General information
- Type: Roadable aircraft
- National origin: United States of America
- Manufacturer: Scaled Composites
- Designer: Burt Rutan

= Scaled Composites Model 367 BiPod =

Experimental flying car

The Scaled Composites Model 367 BiPod is an experimental flying car developed by Scaled Composites. It was the final aircraft designed by Burt Rutan prior to his retirement.

==Development==
The Bipod was originally designed to be an electric propulsion testbed, later evolving into the flying car concept. The vehicle was constructed for market evaluation and testing only. No flight testing was planned, or done, on the single prototype built.

==Design==
The BiPod uses twin fuselages joined by a wing surface. Each fuselage has tandem wheels. The wings, stabilizers and tail tips are removable for road operations. The BiPod is driven as a car from the cockpit in the left-hand fuselage; and flown as an aircraft from the cockpit in the right-hand fuselage. The wings can be carried between the two fuselage sections during road operation. The wingspan of nearly 32 ft is reduced to 7.9 ft when the wings are removed. The vehicle can be parked in a regular-sized garage stall when the wings and tail surfaces have been removed.

===Propulsion===
Each fuselage section has a 450cc gasoline engine, which drives an electric generator. The generators power 15 kW electric motors; two such motors drive the rear wheels for land use, and four such motors drive four propellers (two on the horizontal stabilizer and two on the wings).

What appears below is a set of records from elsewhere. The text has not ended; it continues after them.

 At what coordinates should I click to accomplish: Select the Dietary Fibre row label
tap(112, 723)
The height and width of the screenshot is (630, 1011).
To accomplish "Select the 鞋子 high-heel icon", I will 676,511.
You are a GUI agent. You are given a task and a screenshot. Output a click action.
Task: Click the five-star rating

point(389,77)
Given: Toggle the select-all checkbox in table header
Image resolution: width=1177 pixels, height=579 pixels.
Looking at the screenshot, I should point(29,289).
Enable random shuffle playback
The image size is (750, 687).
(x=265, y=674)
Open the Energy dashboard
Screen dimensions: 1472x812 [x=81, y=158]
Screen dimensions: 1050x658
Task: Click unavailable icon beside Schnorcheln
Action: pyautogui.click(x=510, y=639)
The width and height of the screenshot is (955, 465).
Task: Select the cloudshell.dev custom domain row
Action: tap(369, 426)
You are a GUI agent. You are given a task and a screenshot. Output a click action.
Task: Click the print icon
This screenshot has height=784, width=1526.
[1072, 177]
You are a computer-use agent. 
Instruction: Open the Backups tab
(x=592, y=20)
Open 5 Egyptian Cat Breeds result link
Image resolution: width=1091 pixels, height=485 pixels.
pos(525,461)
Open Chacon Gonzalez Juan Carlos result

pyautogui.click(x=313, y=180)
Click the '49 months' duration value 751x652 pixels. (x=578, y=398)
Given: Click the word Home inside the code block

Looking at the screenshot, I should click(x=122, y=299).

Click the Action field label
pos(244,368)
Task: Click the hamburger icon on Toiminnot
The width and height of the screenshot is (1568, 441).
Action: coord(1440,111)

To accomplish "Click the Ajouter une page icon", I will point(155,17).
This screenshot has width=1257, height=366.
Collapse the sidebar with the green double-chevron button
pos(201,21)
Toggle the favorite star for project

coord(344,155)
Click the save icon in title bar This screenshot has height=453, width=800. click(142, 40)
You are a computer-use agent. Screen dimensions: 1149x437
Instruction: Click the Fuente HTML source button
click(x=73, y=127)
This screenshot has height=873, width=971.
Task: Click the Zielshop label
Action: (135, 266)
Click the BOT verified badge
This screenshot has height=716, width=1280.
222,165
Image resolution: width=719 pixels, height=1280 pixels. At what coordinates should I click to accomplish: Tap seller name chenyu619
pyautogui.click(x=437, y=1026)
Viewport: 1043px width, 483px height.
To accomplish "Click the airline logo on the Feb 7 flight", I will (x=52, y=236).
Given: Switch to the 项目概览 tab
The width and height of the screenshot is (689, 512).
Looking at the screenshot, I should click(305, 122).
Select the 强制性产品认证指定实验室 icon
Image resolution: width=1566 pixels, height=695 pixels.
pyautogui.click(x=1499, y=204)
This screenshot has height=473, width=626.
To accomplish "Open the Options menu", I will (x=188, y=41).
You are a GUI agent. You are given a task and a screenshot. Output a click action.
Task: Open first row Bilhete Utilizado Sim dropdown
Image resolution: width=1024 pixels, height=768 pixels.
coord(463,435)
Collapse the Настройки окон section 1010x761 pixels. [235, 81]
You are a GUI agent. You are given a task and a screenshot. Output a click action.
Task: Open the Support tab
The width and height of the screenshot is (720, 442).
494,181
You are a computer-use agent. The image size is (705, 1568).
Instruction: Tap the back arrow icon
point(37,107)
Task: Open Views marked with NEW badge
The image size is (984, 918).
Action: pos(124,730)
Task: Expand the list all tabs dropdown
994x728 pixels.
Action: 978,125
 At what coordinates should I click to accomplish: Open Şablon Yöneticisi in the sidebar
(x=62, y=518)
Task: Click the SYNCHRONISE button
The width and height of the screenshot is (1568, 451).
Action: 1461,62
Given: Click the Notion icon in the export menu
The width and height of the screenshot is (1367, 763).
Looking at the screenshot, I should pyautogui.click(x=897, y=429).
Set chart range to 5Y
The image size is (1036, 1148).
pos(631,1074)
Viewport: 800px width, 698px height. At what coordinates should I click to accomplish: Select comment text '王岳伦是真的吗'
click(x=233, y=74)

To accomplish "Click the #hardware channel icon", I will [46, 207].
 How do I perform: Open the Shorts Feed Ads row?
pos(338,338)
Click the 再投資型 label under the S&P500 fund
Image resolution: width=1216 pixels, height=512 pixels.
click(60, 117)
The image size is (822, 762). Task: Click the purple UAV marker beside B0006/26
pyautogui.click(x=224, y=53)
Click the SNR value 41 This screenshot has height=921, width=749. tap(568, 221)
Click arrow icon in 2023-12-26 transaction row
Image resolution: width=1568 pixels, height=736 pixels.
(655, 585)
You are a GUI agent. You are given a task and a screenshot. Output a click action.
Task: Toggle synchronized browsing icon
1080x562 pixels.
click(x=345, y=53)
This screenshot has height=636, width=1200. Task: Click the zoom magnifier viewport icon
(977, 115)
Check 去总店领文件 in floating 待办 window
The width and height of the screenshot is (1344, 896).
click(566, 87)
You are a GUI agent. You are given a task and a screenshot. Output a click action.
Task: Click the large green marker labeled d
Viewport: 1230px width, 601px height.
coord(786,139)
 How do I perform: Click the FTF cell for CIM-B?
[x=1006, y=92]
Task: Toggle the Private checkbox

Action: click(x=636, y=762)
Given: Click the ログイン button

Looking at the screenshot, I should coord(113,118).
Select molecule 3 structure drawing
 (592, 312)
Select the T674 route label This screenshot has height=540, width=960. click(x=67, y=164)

Although not installed to date as of July 2011, the testbed configuration will eventually incorporate rechargeable lithium batteries for additional power during takeoff or for extra climb performance. In addition, as of the first flight the propellers and propeller drive motors had not been installed; the "flights" consisted of brief hops above a runway after the drive wheels had been used to accelerate the vehicle to 80 mph.

==Operational history==
The prototype was built in four months. In July 2011, Aviation Week and Space Technology reported that "In anticipation of Rutan's retirement, Scaled Composite employees scrambled to get the new design flying in March of this year, only four months after its preliminary design phase." Test hops have been performed with the prototype at Mojave Air and Space Port using propulsion from the wheels. The vehicle has been ground tested up to 80 mph. No flight testing is planned.